Medida busca conter a superlotação e pode render até € 6 milhões por ano aos cofres da capital italiana

Publicado em 2 de fevereiro de 2026 às 16:33

Medida busca conter a superlotação e pode render até € 6 milhões por ano aos cofres da capital italiana
Medida busca conter a superlotação e pode render até € 6 milhões por ano aos cofres da capital italiana Crédito: Reprodução

Um dos cartões-postais mais famosos do mundo, a Fontana di Trevi, em Roma, passou a ter acesso pago para turistas a partir desta segunda-feira (2). A medida foi implementada pela prefeitura da capital italiana com o objetivo de reduzir a superlotação causada pelo turismo de massa e arrecadar recursos para a manutenção do local.

A taxa é de dois euros por pessoa, cerca de R$ 12,44 na cotação atual, e dá direito à entrada na área delimitada no topo da escadaria, onde os visitantes podem se aproximar da fonte barroca e tirar fotos em frente ao monumento, imortalizado em produções como La Dolce Vita, de Federico Fellini.

Apesar da cobrança, a maior parte da praça onde está localizada a Fontana di Trevi segue com acesso gratuito. Quem optar por permanecer nessa área aberta ainda consegue observar o monumento e fazer registros fotográficos sem pagar pela entrada na zona mais próxima da fonte.

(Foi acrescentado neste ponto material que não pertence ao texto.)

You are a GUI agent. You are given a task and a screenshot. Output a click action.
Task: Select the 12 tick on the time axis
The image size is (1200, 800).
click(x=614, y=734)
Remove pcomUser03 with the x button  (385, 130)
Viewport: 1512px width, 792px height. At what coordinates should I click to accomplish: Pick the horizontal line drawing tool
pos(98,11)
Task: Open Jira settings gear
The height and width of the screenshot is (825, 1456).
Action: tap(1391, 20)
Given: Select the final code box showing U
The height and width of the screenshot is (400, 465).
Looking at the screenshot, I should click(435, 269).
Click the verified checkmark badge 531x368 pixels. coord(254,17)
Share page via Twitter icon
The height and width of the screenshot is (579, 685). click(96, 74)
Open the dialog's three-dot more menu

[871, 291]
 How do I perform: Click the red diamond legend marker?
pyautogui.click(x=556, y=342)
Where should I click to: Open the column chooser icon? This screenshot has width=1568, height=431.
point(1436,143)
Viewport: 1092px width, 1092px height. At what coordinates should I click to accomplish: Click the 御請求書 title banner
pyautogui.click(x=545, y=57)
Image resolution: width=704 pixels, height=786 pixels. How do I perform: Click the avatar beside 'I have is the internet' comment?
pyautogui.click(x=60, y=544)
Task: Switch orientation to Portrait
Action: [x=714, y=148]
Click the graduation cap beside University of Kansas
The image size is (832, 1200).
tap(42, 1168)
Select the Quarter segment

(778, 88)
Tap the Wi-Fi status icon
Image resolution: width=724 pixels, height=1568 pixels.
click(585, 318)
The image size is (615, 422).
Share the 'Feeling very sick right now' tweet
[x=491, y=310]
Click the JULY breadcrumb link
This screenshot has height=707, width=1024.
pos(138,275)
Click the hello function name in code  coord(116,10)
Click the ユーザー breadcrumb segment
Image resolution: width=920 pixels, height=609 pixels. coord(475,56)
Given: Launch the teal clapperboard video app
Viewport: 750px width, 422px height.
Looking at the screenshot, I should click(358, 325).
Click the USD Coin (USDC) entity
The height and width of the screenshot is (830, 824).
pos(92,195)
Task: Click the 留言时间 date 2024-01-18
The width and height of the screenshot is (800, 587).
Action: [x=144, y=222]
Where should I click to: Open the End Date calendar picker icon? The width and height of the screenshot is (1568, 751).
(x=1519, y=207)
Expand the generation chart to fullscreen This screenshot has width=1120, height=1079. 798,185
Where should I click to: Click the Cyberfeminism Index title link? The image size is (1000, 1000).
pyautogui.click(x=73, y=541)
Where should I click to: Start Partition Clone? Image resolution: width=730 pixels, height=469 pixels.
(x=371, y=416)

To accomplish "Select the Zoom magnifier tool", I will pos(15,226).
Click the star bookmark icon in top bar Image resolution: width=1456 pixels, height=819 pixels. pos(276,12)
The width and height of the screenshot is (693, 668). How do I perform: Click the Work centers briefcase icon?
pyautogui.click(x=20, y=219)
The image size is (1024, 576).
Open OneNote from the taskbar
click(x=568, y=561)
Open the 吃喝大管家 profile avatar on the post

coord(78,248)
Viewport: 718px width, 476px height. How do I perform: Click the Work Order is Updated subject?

Segundo a prefeitura de Roma, a expectativa é arrecadar ao menos seis milhões de euros por ano com a medida. De acordo com o assessor de Turismo da cidade, Alessandro Onorato, os recursos serão utilizados para financiar a gestão do espaço, que recebe diariamente milhares de visitantes.

Parte da arrecadação será destinada à contratação de 25 atendentes, identificados por coletes azuis, responsáveis pela bilheteria e pela organização do fluxo de turistas na área cercada. Além disso, o valor também deve viabilizar a entrada gratuita de moradores de Roma em diversos museus da capital.

A cobrança na Fontana di Trevi se soma a outras iniciativas adotadas por cidades europeias para lidar com os impactos do turismo em massa, buscando equilibrar a preservação do patrimônio histórico, a experiência dos visitantes e a qualidade de vida da população local.